Mindfulness Meditation and Your Brain: Carnegie Mellon Research
Carnegie Mellon University in Pittsburgh, Pennsylvania is renowned as a private global research center. Recently a major breakthrough in the area of mindfulness meditation and its effect on the brain has begun to emerge from a published study in Biological Psychiatry. The study was led by David Creswell, an associate professor of psychology in the Dietrich College of Humanities and Social Sciences, one of the units of the Carnegie Mellon University. What makes the results of this study stand out is the finding that mindfulness meditation “reduces interleukin-6, a biomarker of systemic inflammation, in high-stress, unemployed adults more so than simple relaxation techniques.”
Professor Creswell went on to say:
“Not only did we show that mindfulness meditation training could reduce a health biomarker of inflammation, but we also showed what mindfulness training-related brain changes drove these beneficial health effects.”
Now for anyone who is new to how mindfulness meditation differs from traditional relaxation techniques, let us explain.
Mindfulness Meditation: What Makes it More Effective?
According to Greater Good: The Science of a Meaningful Life:
“Mindfulness means maintaining a moment-by-moment awareness of our thoughts, feelings, bodily sensations, and surrounding environment.
“Mindfulness also involves acceptance, meaning that we pay attention to our thoughts and feelings without judging them—without believing, for instance, that there’s a ‘right’ or ‘wrong’ way to think or feel in a given moment. When we practice mindfulness, our thoughts tune into what we’re sensing in the present moment rather than rehashing the past or imagining the future.”
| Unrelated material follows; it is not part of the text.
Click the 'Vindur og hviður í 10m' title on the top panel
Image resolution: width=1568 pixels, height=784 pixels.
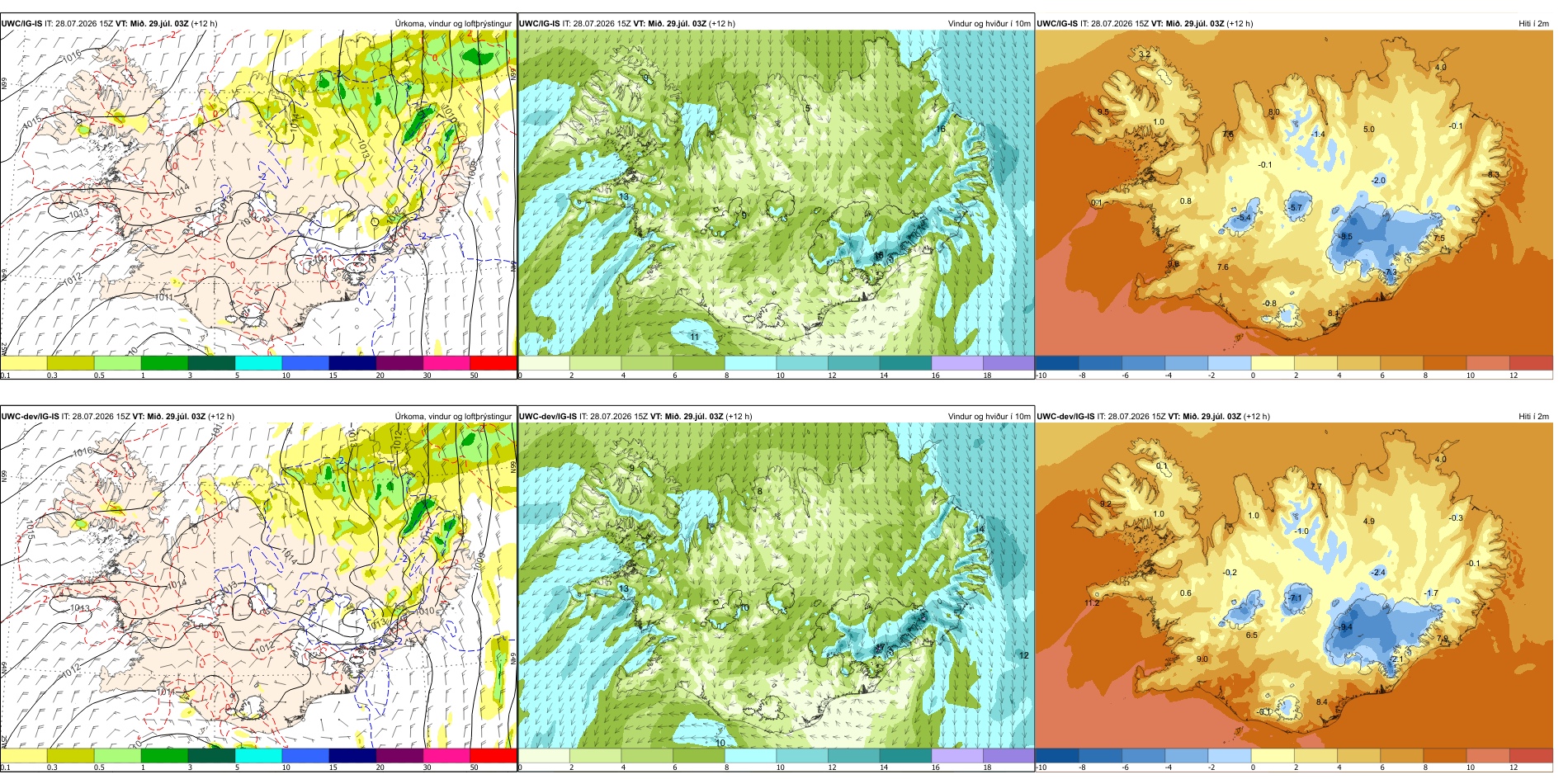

If you think that is easy to do, try it sometime. You will be amazed at how easily your mind will wander. I should also say here that if you are depressed, anxious or stressed, as the 35 adult participants in the Carnegie Mellon study were, it is fully understandable that the test results were so positive with mindfulness meditation over simple relaxation. By its very nature of deep breathing coupled with present moment focus, one is allowing one’s body chemistry to balance out. As we all know by now, inflammation is one of the major causes of disease and illness.
How the Benefits of the Mindfulness Meditation Were Determined
Before the tests began, the 35 participants were divided into two groups. The first group received a 3 day mindfulness meditation training, and the second group received only relaxation training. Both before and at the conclusion of the training, brain scans and blood work was done. The concluding brain scans showed that the mindfulness meditation training had caused the dorsal prefrontal cortex of the brain to function at a higher and more connected level. The result was better attention and executive control. Those in the relaxation training showed no brain changes.
Another outcome that was exciting is that the mindfulness meditation group also had a reduction in the interleukin-6 (IL-6) levels. Those lower levels, coupled with the changes in brain functional connectivity resulted in lower inflammation levels.
Looking to the future, Professor Creswell concluded:
“We think that these brain changes provide a neurobiological marker for improved executive control and stress resilience, such that mindfulness meditation training improves your brain’s ability to help you manage stress, and these changes improve a broad range of stress-related health outcomes, such as your inflammatory health.”